Among the following entries, say how many lines contain the word "format"; the answer is a number and nothing else.

== Segment start ==

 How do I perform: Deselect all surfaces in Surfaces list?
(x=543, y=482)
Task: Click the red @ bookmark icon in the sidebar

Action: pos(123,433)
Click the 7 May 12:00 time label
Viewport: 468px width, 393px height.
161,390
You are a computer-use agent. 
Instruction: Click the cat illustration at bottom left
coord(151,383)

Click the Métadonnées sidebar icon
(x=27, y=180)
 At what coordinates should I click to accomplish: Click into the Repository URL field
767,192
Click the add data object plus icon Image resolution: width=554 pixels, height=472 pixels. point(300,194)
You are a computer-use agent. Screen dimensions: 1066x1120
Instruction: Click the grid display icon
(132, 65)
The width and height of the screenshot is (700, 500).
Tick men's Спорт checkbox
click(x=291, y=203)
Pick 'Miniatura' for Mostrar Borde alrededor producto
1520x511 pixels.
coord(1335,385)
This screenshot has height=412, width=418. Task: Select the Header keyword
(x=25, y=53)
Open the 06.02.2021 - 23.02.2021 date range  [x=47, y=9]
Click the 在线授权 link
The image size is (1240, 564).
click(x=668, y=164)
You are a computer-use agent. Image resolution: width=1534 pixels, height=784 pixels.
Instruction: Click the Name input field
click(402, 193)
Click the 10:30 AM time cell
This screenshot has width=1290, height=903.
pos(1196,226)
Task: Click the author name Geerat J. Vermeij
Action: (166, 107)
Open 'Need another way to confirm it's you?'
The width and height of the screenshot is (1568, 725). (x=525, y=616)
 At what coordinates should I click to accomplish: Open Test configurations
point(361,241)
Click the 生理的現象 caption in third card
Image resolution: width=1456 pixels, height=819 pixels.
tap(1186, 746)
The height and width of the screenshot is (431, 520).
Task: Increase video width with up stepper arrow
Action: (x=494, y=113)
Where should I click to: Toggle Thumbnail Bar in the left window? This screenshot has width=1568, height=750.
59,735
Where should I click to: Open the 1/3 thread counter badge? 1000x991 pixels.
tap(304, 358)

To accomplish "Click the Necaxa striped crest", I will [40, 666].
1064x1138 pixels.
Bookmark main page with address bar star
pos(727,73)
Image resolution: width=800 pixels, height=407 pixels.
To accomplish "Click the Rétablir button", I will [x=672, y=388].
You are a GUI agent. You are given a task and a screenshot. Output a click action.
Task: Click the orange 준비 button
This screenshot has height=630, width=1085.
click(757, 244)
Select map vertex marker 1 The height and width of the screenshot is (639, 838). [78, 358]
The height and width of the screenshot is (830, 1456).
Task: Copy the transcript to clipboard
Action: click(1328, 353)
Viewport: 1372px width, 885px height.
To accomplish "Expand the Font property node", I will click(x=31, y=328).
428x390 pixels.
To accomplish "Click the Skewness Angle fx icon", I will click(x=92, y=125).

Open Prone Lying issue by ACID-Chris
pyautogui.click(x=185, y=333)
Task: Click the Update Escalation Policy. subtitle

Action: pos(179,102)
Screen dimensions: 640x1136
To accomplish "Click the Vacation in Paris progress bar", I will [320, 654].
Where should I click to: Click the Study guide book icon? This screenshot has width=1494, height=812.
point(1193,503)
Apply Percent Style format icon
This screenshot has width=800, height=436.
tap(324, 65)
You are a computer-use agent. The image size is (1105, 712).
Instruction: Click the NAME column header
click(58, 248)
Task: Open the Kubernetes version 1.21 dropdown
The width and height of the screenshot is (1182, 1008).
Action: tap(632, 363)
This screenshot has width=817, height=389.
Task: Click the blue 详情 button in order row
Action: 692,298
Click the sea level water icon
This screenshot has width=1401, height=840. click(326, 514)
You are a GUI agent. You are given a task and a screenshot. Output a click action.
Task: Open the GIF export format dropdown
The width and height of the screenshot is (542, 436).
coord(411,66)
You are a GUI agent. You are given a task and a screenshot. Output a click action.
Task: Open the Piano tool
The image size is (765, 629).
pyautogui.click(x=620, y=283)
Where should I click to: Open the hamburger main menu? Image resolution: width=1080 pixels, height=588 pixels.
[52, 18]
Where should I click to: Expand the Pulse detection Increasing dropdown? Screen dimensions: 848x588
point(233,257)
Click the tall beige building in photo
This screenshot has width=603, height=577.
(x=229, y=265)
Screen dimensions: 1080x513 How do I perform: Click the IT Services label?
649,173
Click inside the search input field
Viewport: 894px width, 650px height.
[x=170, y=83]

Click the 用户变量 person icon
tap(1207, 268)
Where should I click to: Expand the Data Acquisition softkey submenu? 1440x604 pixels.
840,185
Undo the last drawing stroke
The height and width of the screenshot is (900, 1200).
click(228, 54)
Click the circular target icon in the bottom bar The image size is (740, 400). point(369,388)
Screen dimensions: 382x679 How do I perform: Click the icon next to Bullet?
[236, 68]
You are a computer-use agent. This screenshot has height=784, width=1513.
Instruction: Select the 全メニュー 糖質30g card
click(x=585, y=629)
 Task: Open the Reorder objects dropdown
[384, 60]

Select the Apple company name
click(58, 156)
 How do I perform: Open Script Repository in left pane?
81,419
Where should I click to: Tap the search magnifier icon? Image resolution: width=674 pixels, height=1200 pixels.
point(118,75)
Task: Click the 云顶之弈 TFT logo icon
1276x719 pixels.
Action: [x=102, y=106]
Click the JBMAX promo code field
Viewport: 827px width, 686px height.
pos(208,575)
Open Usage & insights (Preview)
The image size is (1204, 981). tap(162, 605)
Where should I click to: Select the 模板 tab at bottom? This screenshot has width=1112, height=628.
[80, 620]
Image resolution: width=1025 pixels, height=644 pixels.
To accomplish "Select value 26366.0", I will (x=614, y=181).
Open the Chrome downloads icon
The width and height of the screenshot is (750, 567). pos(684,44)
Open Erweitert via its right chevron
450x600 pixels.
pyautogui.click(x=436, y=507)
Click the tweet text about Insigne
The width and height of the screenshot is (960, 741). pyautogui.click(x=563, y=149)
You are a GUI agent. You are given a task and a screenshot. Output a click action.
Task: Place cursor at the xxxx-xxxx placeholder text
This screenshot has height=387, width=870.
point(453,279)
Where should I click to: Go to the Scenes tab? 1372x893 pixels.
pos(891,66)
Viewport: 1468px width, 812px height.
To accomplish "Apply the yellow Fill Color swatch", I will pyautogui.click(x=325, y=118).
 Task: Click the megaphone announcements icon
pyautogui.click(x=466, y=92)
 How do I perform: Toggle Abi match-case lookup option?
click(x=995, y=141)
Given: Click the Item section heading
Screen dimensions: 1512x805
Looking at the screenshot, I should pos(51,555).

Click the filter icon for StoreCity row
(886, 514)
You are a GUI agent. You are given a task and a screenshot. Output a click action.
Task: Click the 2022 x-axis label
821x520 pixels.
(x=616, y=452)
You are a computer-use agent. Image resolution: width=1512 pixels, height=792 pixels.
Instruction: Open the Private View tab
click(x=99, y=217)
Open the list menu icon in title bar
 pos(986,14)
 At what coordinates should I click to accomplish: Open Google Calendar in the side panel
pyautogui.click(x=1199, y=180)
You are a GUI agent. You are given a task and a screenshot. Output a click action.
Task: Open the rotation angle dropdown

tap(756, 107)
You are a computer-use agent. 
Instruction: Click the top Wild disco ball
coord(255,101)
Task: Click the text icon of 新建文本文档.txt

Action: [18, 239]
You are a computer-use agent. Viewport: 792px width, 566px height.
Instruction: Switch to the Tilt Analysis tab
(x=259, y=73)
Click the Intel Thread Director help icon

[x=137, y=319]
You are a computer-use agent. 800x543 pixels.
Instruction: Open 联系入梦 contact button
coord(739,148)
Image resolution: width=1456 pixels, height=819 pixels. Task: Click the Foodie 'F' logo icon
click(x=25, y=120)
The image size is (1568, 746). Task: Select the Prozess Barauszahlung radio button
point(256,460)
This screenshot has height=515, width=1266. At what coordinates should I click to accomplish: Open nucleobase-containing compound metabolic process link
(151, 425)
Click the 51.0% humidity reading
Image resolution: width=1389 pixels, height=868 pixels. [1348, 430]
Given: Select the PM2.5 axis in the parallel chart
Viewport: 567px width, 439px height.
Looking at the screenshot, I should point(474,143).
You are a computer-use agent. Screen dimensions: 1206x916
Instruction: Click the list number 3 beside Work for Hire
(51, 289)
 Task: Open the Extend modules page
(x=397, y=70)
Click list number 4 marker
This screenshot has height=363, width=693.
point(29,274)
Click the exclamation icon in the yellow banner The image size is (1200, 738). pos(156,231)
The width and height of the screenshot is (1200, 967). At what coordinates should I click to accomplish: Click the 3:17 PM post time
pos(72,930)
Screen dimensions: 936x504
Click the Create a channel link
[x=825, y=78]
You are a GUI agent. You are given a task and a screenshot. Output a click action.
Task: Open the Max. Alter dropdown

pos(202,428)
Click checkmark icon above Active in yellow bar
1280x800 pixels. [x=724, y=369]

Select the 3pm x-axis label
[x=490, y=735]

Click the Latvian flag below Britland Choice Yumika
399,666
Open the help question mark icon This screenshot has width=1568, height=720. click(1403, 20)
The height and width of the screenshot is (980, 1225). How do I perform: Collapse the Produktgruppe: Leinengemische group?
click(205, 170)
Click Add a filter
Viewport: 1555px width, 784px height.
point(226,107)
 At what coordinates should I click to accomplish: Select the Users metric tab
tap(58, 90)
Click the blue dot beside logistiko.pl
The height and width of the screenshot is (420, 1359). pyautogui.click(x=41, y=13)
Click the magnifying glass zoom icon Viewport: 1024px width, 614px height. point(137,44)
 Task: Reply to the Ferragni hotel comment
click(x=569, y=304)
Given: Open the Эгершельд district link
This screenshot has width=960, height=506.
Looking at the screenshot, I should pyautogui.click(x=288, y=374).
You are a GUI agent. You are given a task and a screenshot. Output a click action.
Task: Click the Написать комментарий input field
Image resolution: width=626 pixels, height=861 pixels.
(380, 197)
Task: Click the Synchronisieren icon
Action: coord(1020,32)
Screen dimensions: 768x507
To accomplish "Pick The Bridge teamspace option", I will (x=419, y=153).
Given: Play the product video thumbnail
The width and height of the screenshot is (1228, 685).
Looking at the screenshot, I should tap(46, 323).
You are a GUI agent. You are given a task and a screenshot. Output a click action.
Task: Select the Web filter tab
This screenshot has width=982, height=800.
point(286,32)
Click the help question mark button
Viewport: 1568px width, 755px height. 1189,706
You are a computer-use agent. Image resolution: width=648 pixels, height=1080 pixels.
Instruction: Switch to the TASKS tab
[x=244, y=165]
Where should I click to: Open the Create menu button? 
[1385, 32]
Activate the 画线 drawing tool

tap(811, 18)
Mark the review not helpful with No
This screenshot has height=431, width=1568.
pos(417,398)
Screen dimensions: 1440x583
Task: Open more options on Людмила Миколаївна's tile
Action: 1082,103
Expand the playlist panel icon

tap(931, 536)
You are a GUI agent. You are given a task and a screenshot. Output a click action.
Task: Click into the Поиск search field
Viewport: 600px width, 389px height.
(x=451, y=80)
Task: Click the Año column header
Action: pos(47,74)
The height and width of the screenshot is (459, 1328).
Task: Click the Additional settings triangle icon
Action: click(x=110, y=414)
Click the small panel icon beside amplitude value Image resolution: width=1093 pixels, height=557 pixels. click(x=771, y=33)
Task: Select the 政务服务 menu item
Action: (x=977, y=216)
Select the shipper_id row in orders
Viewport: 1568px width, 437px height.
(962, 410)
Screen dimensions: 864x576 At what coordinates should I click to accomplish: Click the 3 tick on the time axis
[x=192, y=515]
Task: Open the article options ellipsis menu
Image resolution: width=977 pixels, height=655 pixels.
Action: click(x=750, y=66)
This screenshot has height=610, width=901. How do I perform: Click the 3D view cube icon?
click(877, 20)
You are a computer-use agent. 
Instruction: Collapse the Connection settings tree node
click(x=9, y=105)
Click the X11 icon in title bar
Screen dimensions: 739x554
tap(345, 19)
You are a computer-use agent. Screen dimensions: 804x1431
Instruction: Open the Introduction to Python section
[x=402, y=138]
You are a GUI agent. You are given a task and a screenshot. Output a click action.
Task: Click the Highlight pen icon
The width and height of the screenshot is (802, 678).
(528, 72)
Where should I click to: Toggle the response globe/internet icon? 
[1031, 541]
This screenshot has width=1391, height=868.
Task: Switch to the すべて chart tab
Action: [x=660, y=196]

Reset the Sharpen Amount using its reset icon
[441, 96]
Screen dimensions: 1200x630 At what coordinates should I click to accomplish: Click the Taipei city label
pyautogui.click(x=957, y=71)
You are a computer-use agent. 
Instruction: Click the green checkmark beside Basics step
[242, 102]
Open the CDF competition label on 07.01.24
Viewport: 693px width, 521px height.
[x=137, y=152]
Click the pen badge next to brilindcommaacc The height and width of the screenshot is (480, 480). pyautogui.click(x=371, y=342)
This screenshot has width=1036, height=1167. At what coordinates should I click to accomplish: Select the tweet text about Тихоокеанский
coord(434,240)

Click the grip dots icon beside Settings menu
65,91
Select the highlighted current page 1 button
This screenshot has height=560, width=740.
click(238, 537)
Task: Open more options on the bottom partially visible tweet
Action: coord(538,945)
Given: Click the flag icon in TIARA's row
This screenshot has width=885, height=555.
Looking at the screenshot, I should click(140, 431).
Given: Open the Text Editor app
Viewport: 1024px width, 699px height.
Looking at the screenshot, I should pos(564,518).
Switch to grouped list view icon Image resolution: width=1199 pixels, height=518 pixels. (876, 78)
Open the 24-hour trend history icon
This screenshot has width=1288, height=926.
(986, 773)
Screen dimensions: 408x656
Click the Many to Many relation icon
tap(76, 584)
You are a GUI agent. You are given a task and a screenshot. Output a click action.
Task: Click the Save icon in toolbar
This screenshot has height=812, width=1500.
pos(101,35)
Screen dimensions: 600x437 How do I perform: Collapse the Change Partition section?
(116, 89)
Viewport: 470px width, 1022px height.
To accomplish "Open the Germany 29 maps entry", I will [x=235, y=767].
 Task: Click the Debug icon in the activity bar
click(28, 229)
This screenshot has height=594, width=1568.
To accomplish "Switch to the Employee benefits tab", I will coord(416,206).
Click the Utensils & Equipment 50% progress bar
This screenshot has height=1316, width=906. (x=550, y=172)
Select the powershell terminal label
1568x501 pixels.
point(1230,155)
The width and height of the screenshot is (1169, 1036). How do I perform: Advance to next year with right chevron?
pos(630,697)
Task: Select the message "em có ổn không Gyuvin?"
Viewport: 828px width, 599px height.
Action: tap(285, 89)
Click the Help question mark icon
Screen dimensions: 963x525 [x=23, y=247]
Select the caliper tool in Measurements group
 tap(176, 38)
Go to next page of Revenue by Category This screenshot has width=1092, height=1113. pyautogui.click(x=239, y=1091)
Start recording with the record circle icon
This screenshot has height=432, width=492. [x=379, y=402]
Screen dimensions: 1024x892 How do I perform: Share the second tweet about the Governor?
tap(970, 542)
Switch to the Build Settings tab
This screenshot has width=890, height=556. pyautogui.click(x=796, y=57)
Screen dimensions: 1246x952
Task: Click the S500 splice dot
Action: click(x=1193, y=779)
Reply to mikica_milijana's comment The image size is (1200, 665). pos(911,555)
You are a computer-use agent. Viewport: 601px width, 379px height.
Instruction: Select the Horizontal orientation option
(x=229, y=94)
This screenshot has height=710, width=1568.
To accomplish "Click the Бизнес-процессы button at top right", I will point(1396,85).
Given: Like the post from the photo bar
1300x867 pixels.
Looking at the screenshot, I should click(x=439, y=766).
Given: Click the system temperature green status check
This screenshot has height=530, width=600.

== Segment end ==

RESPONSE BOX
2